Bonnet et al. developed a mathematical multi-tasking strategy to meet the requirements of control and numerical issues. A large number of both explicit and implicit integration algorithms were evaluated using this strategy (Bonnet et al., 2008).

It was observed that the computation of implicit algorithms takes too much time for MDOF real-time hybrid testing. For explicit algorithms, the Newmark-Chang method (Chang, 2002) was considered more efficient than the operator-splitting method to meet the stability requirement of real-time hybrid testing. Furthermore, the α-operator-splitting method was recommended if numerical dissipation of higher modes is considered. Finally, the Newmark explicit integration algorithm with adaptive outer-loop controllers based on the minimal controller synthesis was adopted to perform real-time hybrid testing.

2.1.4 Zhang et al.

Zhang et al. proposed an explicit predictor-corrector method for real-time hybrid testing (Zhang et al., 2005). The state-space representation (see chapter 3.2.1) was adopted to form a set of first-order differential equations. By discretizing the analytical solution in state space, an accurate model in discrete time was obtained. A series of numerical simulations were carried out to compare the explicit predictor-corrector method with explicit Newmark, central difference, operator-splitting, and operator-splitting structural state procedure methods for both linear and nonlinear systems.
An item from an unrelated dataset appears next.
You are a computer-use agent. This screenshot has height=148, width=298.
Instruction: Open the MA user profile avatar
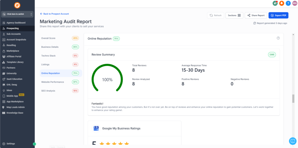[295, 3]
It was shown that the predictor-corrector method is conditionally stable depending on the artificial stiffness matrix.

2.1.5 Chen and Ricles

Chen and Ricles developed a direct integration algorithm, CR integration algorithm, for real-time hybrid tests using discrete control theory (Chen and Ricles, 2009). The algorithm is explicit for both displacement and velocity. The root locus (see chapter 3.1.4.2) method was used to investigate the stability of the integration algorithm. It was found that the CR integration algorithm is unconditionally stable for responses of linear elastic and nonlinear with softening stiffness. Moreover, Chen and Ricles also demonstrated that the HHT α-algorithm with a fixed number of sub-step iterations is unconditionally stable for linear elastic structures (Chen and Ricles 2012). However, it provides only conditional stability of nonlinear softening or hardening structures.

2.1.6 Bursi et al.

Bursi et al. (2008) proposed Rosenbrock-W integration method for real-time hybrid tests using an approximation of the Jacobian matrix. This method requires an initial estimate of stiffness and damping properties of the physical specimen. It was proved that the stability and accuracy of the approach are improved by introducing the properties of physical specimens in the integration process. Besides, the Rosenbrock-W integration method was extended for specimens with nonlinear responses (Bursi et al., 2010). The performance was demonstrated by both numerical

simulations and real-time substructuring tests. Furthermore, a sub-cycling strategy was considered in the process of the proposed algorithm to provide stable, accurate and robust numerical integration.

2.1.7 Other Researches

Hung and El-Tawil (2009) used predicted accelerations to compute explicit displacement and velocity in the predictor step and a full operator method to suppress error propagation in the corrector step. The performance of the full operator method was demonstrated via numerical simulations. Kim et al. (2011) proposed the convolution integral method for real-time hybrid simulation regardless of the size and complexity of the numerical model. Real-time hybrid testing with a magneto-rheological (MR) fluid damper as the physical specimen was conducted.

Experimental results indicated that the convolution integral method shows good agreement with the traditional approach using integration time-stepping method.

Sajeeb et al. (2007) used a high-order multi-step transversal linearization scheme to solve to equation of motion and a reproducing kernel based extrapolation technique to predict the interactive displacements over multiple time steps ahead.